If it's cdecl or stdcall, I believe it's always supposed to be prefixed with an underscore. The underscore serves as a way to identify that the function uses that calling convention which helps prevent programs from calling functions with the wrong calling convention. In what situation would you want to disable this?
EDIT: actually it looks like this underscore prefix is not a universal standard but toolchain/platform specific...so maybe having a way to override this behavior is justified
If it's cdecl or stdcall, I believe it's always supposed to be prefixed with an underscore. The underscore serves as a way to identify that the function uses that calling convention which helps prevent programs from calling functions with the wrong calling convention.
Note that the same could be said of the @<bytes> suffix.

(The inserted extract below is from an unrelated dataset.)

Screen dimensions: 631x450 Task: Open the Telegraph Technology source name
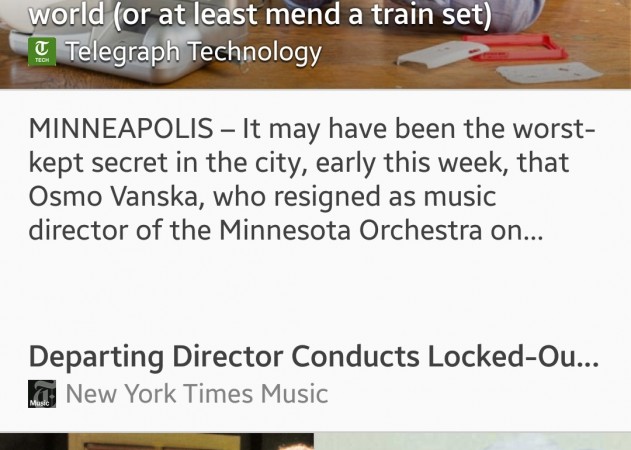coord(194,52)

In what situation would you want to disable this?
See the context link provided at the top of the issue. Ultimately, I have no control over this situation. I'm programming for an interface that already exists, which is "use stdcall on i386-windows and cdecl everywhere else, but don't mangle the name for stdcall".
In an ideal world, the interface would just have been cdecl everywhere and I wouldn't have to deal with this nonsense, but alas.
By the way, your cc calling convention is identical to std.os.windows.WINAPI. This is the standard windows calling convention, stdcall for x86 and cdecl for everythig else.
Not saying we shouldn't allow the programmer to disable mangling, but I wonder if we could improve the default mangling by matching what MSVC does in this case? So if we are targeting windows-i386, then I think the MSVC convention is not to mangle stdcall? That may or may not match what other toolchains on windows does. Would like to see if this could be improved and what the full situation is.
The Mono code linked above is (AFAIK) built with MSVC on Windows, and the linker hackery still seems to be necessary. So I think MSVC still mangles the names.
If memory serves, I think the reason you don't see this sort of mangling in official Win32 APIs (e.g. kernel32.dll) is that (presumably) they use .def files to export the functions, which curiously enough suppresses the mangling - and the linker is happy to resolve an stdcall import to either _<name>@<bytes> or simply <name>.
This also makes it hard to make proxy DLLs without going outside of the Zig build system.